[Dataset entries]:

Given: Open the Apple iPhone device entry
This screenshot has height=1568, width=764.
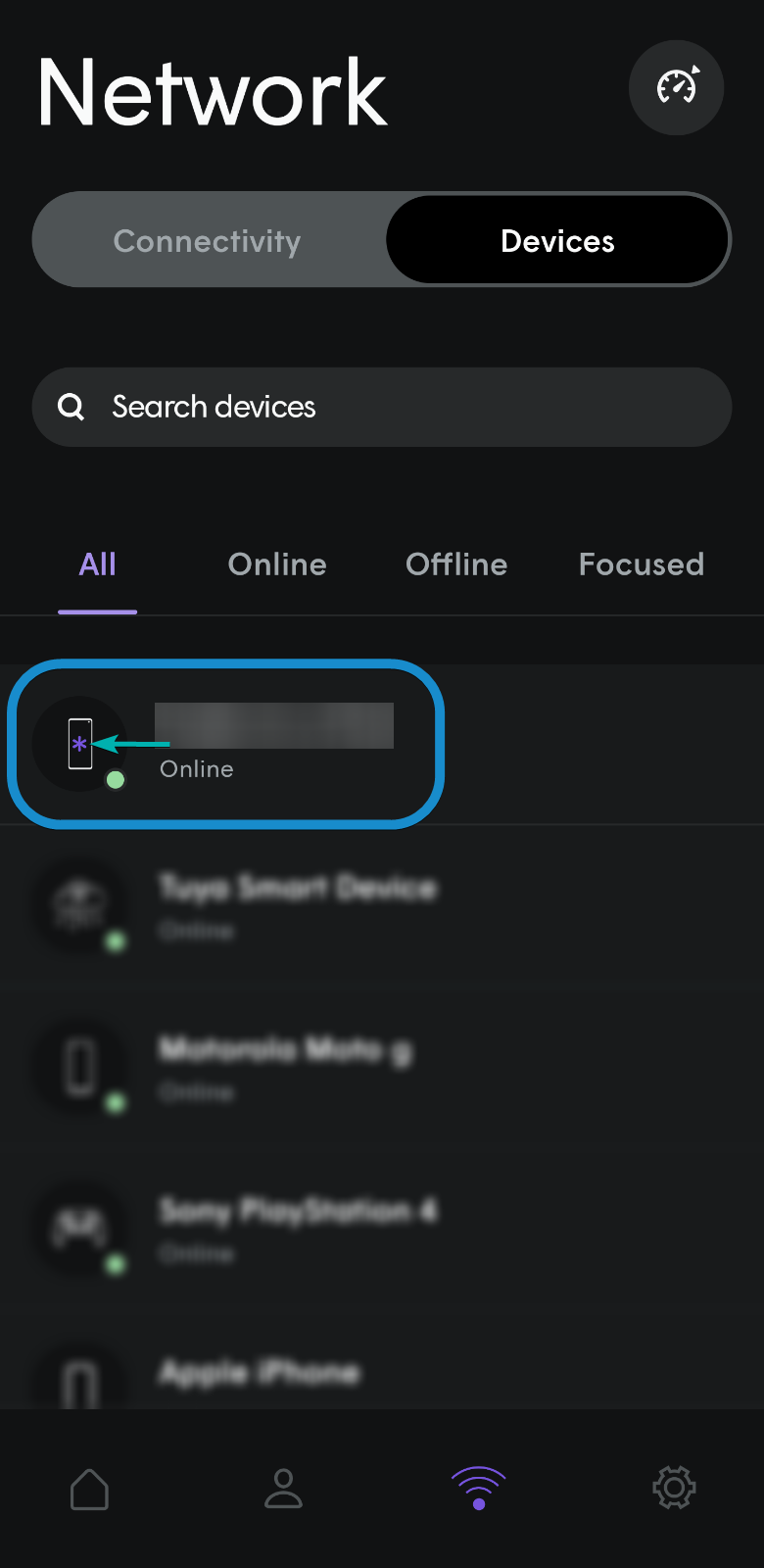Looking at the screenshot, I should (382, 1372).
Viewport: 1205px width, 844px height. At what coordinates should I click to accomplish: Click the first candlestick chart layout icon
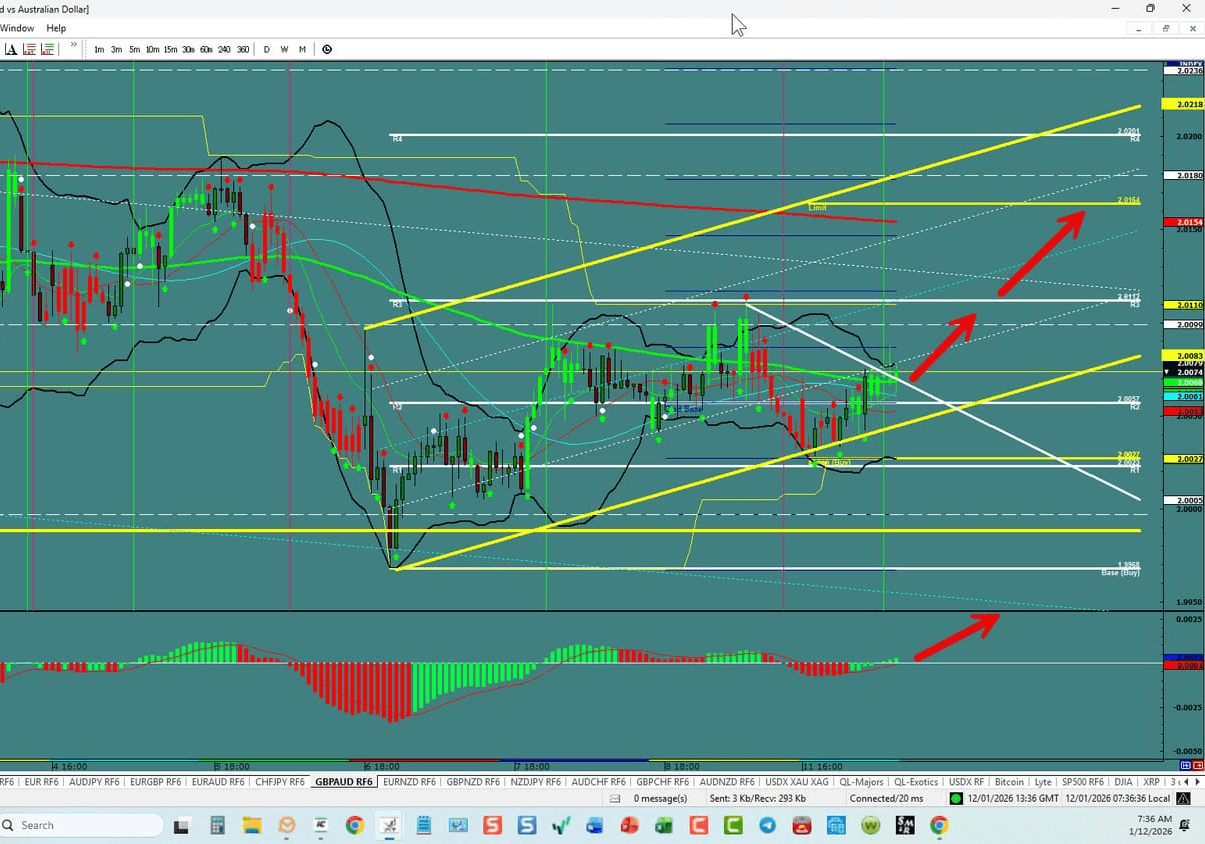tap(31, 48)
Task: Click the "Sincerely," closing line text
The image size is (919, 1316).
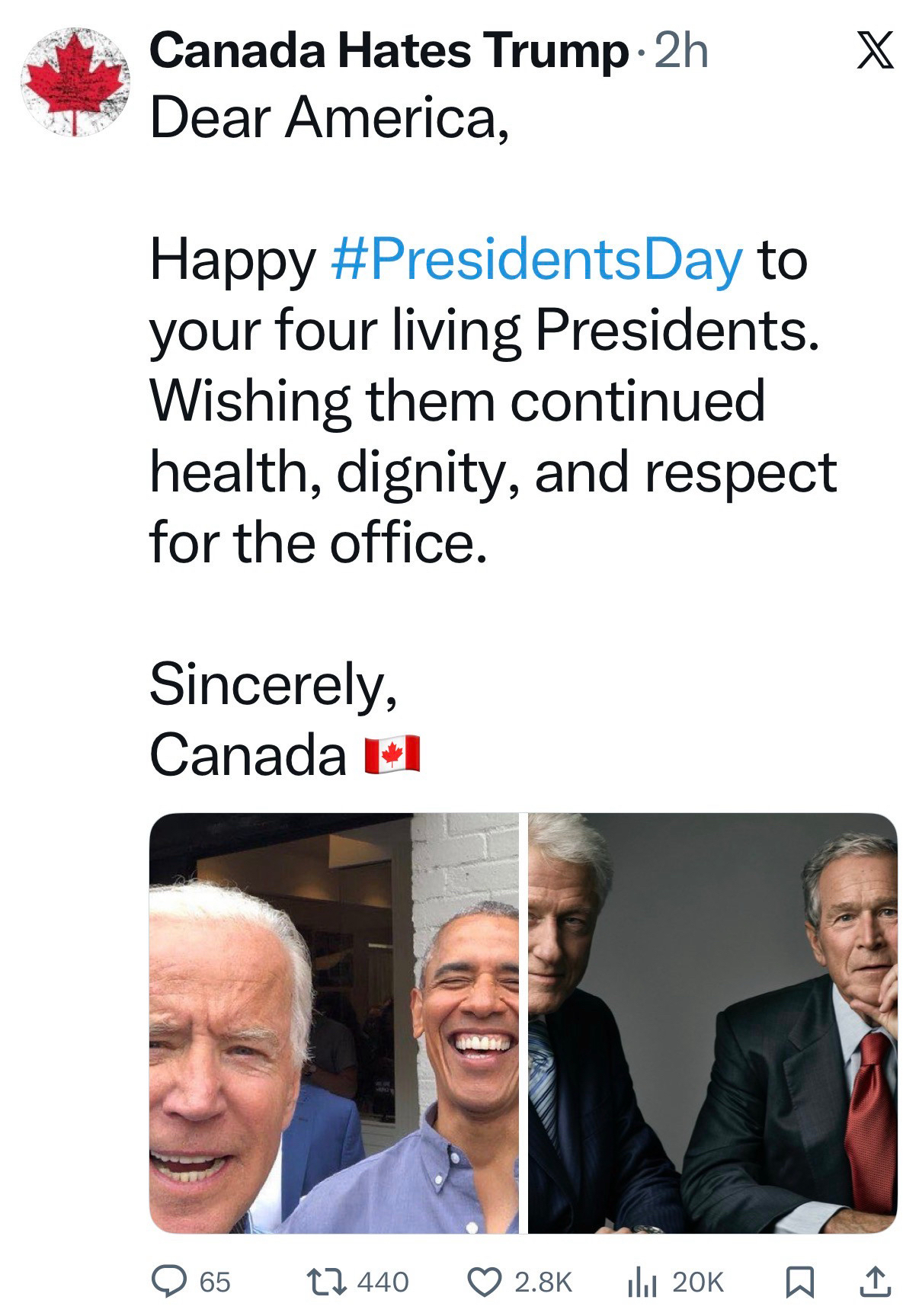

[Task instructions]:
Leave every picture out, and reproduce exactly the lines from the line bearing "Viewport: 1205px width, 844px" through the closing line of the material above.

[Final answer]:
Viewport: 1205px width, 844px height. At what coordinates should I click to accomplish: Click the first candlestick chart layout icon
tap(31, 48)
Task: Click the "Sincerely," closing line text
The image size is (919, 1316).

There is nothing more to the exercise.